On 26th of September 2025 the Swiss Parliament passed the revised Anti-Money Laundering Act (AMLA) and the Federal Act on the Transparency of Legal Entities & Identification of Beneficial Owners (LETA). The revised AMLA broadens its scope to include “advisors” in certain cases.

This is not yet effective law until the implementing ordinances (AMLO) are finalised expected mid-2026  but the framework and legal basis are in place.

1. New legal category: Advisors (Berater)

Under the revised AMLA, the Act will explicitly apply to three categories:

  1. Financial intermediaries
  2. Dealers
  3. Advisors (new) — this is a new category added in the 2025 reform.

This is a legislative expansion beyond the traditional AMLA scope, which previously focused on financial intermediaries and dealers only. The official Federal Gazette (BBl) text includes the new category.

2. Who is an Advisor under the revised AMLA?

The AMLA now defines advisors as persons or entities that professionally participate in financial transactions or legal operations for third parties. The legislative text adopted by Parliament includes this new category.

Importantly:

  • It is not simply any advisor;
  • The advisory activity must be professional and related to financial/legal transactions with a risk of money laundering or terrorist financing.

Activities covered — as confirmed by practitioners analysing the law — include:

  • Transactions involving non-operational legal entities, especially in corporate structuring and domiciliation services
  • Certain real estate transactions
  • Provision of domicile or registered office services
  • Other structuring or transactional advisory activities with elevated AML risk

This means the law now captures some advisory roles that previously fell outside AMLA.

3. What duties advisors will have under AMLA

While the full final texts of the ordinance (AMLO) that implement the AMLA are still being drafted, the emerging duties for covered advisors include the following (as reflected in parliamentary intent and practice guides):

3.1 Due Diligence (“Sorgfaltspflichten”)

Advisors will be required to take risk-based due diligence measures in connection with covered transactions, including:

  • Identifying the contracting party
  • Identifying the beneficial owner
  • Understanding the economic purpose of the transaction
  • Documenting findings appropriately

These obligations are similar in nature to those already imposed on financial intermediaries, but tailored to advisory activities.

3.2 Organisational measures

Advisors will need to adopt proper internal controls and compliance systems, including:

  • Written AML/CFT policies
  • Procedures for client onboarding and risk assessment
  • Documentation systems
    These organisational requirements are consistent with AML compliance duties that have been mentioned in multiple legal analyses.

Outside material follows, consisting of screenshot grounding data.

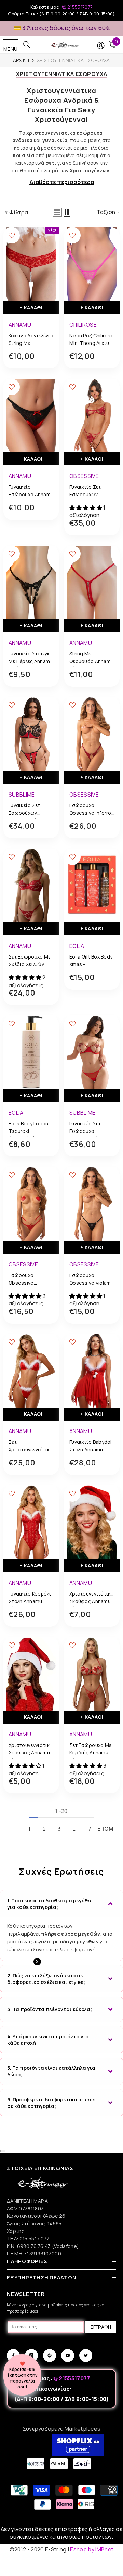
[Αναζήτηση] (27, 44)
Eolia (76, 946)
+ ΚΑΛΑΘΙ (31, 307)
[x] (16, 2165)
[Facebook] (13, 2355)
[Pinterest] (49, 2355)
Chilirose (83, 324)
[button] (57, 212)
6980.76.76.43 (34, 2246)
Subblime (22, 794)
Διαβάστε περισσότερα (61, 182)
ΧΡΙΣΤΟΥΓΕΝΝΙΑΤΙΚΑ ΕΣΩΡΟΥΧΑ (73, 60)
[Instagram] (31, 2355)
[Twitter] (85, 2355)
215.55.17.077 (34, 2238)
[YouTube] (67, 2355)
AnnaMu (20, 324)
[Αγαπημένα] (11, 235)
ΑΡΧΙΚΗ (21, 60)
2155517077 (79, 7)
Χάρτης (15, 2231)
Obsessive (84, 476)
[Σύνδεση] (100, 45)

3.3 Suspicious activity reporting

Advisors will be subject to reporting obligations — they need to report suspicious transactions to the Money Laundering Reporting Office Switzerland (MROS) if they identify reasonable suspicion related to money laundering or terrorist financing.

This is a significant extension compared to prior law, where only financial intermediaries had clear reporting obligations.

3.4 Affiliation to an SRO

The revised AMLA maintains the model of requiring covered persons (including advisors once in scope) to either:

  • Be supervised by FINMA directly, or
  • Join a self-regulatory organisation (SRO) recognised by FINMA
    This mirrors the approach used for financial intermediaries today.

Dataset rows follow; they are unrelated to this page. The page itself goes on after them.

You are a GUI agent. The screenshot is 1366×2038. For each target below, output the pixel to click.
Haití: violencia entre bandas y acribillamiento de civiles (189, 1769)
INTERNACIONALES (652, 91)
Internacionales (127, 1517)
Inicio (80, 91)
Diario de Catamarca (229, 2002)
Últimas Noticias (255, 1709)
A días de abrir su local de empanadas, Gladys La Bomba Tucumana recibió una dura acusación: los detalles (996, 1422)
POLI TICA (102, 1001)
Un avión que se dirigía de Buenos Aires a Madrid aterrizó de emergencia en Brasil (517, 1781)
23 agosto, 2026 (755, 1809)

Advisors will therefore need to affiliate with an SRO if their activities fall within the AMLA’s scope.

4. Exceptions & professional secrecy

The law as adopted attempts to balance AML duties with professional secrecy obligations particularly for lawyers, notaries, and other regulated professions.

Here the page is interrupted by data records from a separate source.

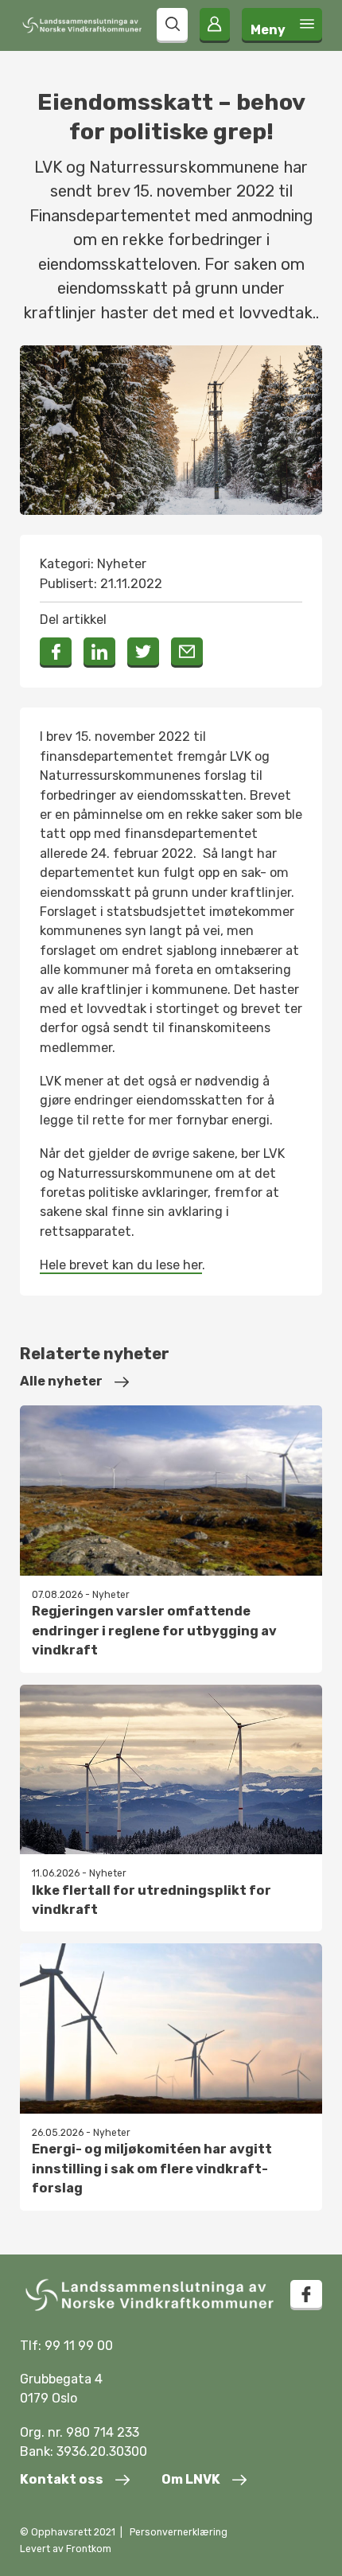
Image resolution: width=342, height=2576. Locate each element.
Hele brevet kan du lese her (121, 1264)
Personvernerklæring (178, 2532)
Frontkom (88, 2549)
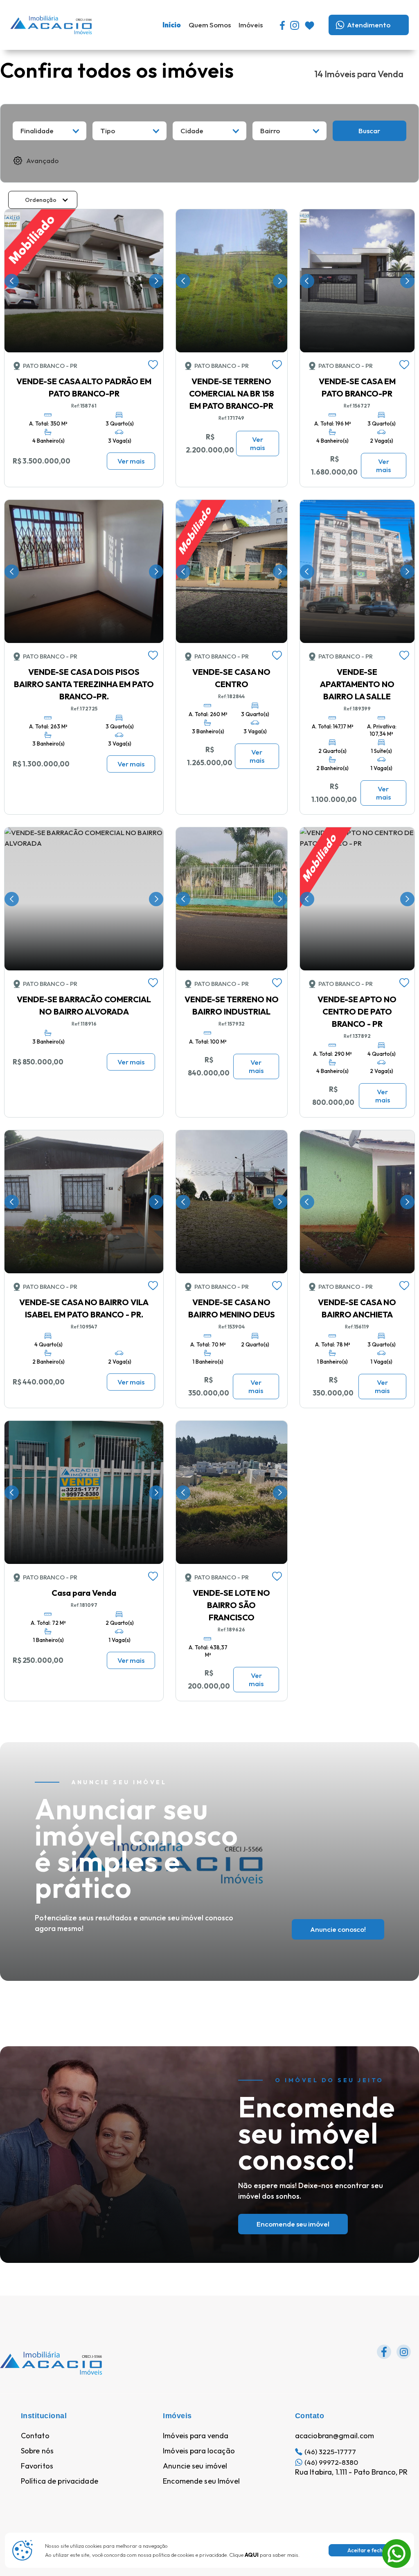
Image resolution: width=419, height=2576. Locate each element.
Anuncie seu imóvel (195, 2466)
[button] (49, 130)
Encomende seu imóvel (293, 2224)
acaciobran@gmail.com (334, 2435)
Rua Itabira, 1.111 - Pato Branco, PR (351, 2472)
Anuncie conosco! (338, 1929)
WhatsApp (396, 2544)
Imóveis (251, 24)
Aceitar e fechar (367, 2550)
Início (171, 24)
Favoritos (37, 2466)
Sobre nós (37, 2450)
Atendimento (368, 24)
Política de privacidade (59, 2481)
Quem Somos (210, 24)
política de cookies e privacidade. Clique (206, 2554)
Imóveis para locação (199, 2450)
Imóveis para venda (195, 2435)
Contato (35, 2435)
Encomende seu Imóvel (201, 2481)
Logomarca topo (118, 24)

According to legislative discussion and reporting, traditional activities such as representation in litigation and advice in judicial/criminal/administrative proceedings are excluded from the AMLA scope, even if undertaken by covered professionals.

However, advisory activities linked to financial/legal structuring (outside litigation context) will likely fall within the regime. This is an important nuance — the law is not a blanket capture of lawyers in all activities.

5. Effective date

The revised AMLA and related transparency law (LETA) were adopted in September 2025, but the actual duties on advisors will not be binding until the implementing ordinances (AMLO) are finalised and enter into force — expected mid-2026.